Les progrès ne doivent pas cacher certaines réalités. Plusieurs personnes témoignent que le niveau d’étude hier était plus performant et poussé que celui d’aujourd’hui.  Qu’en dites- vous ?

Hier, les parents s’intéressaient un peu à l’éducation des  enfants. Je suis dans ce système- là depuis plus de 23 ans. Je suis à Forécariah. Et je n’ai fait aucune autre activité sinon que l’encadrement des enfants,  l’éducation… Mais aujourd’hui,  il faut se dire la vérité. Les parents ont totalement démissionné de l’éducation des enfants. Totalement.  Donc ça fait que même les résultats, ils sont incapables de venir les chercher en fin d’année. Je vous assure que je viens de proclamer les résultats de composition de passage  intermédiaire,  mais aucun parent n’est venu. J’étais obligé d’afficher les résultats devant ma maison. Comme ça celui qui vient, il se les approprie. Voilà le problème. 

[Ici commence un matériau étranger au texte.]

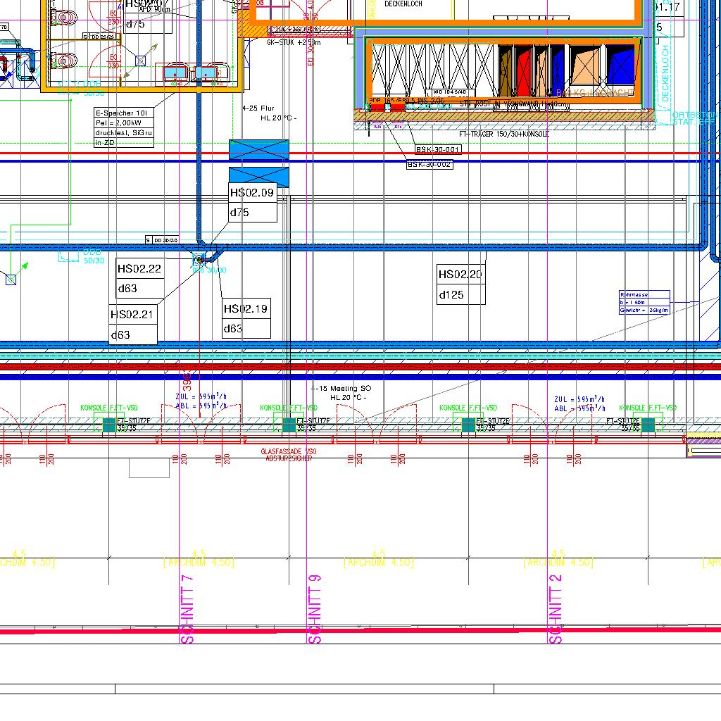
Task: Click the lower blue crossed duct symbol
Action: coord(258,175)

Qu’en est-il des autres acteurs éducatifs de la ville ?

Les acteurs qui doivent appuyer les enseignants,  qui doivent appuyer le système éducatif ont complètement démissionné.  Alors que c’est un travail réparti . C’est le rôle régalien des trois acteurs. Le gouvernement fait sa partition, l’élève également,  mais si les parents ne le font pas , c’est un problème. Donc aujourd’hui,  le plus grand problème du système éducatif dans la préfecture de Forécariah,  c’est la démission des parents.

En dépit de ce désengagement des parents, est-ce qu’il y  a d’autres facteurs qui affectent l’école dans la ville de Forécariah ?

En effet, oui. C’est la prolifération des lieux de loisirs. De par le passé,  il y en avait plus que deux. Pas plus que deux. Mais aujourd’hui, les centres culturels, les dancing, les hôtels ou autres  prolifèrent à tout moment, en tous lieux  et ça joue 7 jours sur 7. Sans réglementation. Vous imaginez ce que ça fait sur la vie d’un adolescent.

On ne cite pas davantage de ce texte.